# TASK REQUIREMENTS:
Copy the following records word for word, keeping every line exactly as it is.
───── RAW DATA ─────
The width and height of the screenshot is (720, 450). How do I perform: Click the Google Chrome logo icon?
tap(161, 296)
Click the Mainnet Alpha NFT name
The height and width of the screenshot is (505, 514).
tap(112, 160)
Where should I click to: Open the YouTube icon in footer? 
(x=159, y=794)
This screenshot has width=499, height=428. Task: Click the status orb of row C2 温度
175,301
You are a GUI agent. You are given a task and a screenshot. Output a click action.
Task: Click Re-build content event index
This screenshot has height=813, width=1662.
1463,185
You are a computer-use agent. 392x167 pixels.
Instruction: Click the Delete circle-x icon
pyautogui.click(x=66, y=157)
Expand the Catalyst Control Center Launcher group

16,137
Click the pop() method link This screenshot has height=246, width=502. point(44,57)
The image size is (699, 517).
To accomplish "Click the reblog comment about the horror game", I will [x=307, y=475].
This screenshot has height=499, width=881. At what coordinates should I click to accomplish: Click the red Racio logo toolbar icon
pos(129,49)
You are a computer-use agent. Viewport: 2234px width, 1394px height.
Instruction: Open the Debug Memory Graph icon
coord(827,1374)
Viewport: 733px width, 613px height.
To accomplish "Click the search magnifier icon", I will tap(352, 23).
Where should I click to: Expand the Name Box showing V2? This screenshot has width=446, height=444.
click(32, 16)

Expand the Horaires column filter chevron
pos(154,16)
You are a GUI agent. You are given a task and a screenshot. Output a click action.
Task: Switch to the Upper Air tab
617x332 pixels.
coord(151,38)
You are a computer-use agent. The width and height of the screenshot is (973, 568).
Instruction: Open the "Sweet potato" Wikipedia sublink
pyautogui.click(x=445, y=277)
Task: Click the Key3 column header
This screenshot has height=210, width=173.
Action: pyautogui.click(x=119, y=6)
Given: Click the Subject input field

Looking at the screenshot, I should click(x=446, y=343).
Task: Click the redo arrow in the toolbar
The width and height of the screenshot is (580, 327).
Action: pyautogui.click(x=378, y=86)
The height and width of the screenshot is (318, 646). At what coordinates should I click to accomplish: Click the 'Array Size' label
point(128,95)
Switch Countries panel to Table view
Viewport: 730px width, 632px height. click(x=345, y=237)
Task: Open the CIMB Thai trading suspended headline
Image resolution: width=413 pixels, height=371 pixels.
─────
# TASK SOLUTION:
The width and height of the screenshot is (720, 450). How do I perform: Click the Google Chrome logo icon?
tap(161, 296)
Click the Mainnet Alpha NFT name
The height and width of the screenshot is (505, 514).
tap(112, 160)
Where should I click to: Open the YouTube icon in footer? 
(x=159, y=794)
This screenshot has width=499, height=428. Task: Click the status orb of row C2 温度
175,301
You are a GUI agent. You are given a task and a screenshot. Output a click action.
Task: Click Re-build content event index
This screenshot has height=813, width=1662.
1463,185
You are a computer-use agent. 392x167 pixels.
Instruction: Click the Delete circle-x icon
pyautogui.click(x=66, y=157)
Expand the Catalyst Control Center Launcher group

16,137
Click the pop() method link This screenshot has height=246, width=502. point(44,57)
The image size is (699, 517).
To accomplish "Click the reblog comment about the horror game", I will [x=307, y=475].
This screenshot has height=499, width=881. At what coordinates should I click to accomplish: Click the red Racio logo toolbar icon
pos(129,49)
You are a computer-use agent. Viewport: 2234px width, 1394px height.
Instruction: Open the Debug Memory Graph icon
coord(827,1374)
Viewport: 733px width, 613px height.
To accomplish "Click the search magnifier icon", I will tap(352, 23).
Where should I click to: Expand the Name Box showing V2? This screenshot has width=446, height=444.
click(32, 16)

Expand the Horaires column filter chevron
pos(154,16)
You are a GUI agent. You are given a task and a screenshot. Output a click action.
Task: Switch to the Upper Air tab
617x332 pixels.
coord(151,38)
You are a computer-use agent. The width and height of the screenshot is (973, 568).
Instruction: Open the "Sweet potato" Wikipedia sublink
pyautogui.click(x=445, y=277)
Task: Click the Key3 column header
This screenshot has height=210, width=173.
Action: pyautogui.click(x=119, y=6)
Given: Click the Subject input field

Looking at the screenshot, I should click(x=446, y=343).
Task: Click the redo arrow in the toolbar
The width and height of the screenshot is (580, 327).
Action: pyautogui.click(x=378, y=86)
The height and width of the screenshot is (318, 646). At what coordinates should I click to accomplish: Click the 'Array Size' label
point(128,95)
Switch Countries panel to Table view
Viewport: 730px width, 632px height. click(x=345, y=237)
Task: Open the CIMB Thai trading suspended headline
Image resolution: width=413 pixels, height=371 pixels.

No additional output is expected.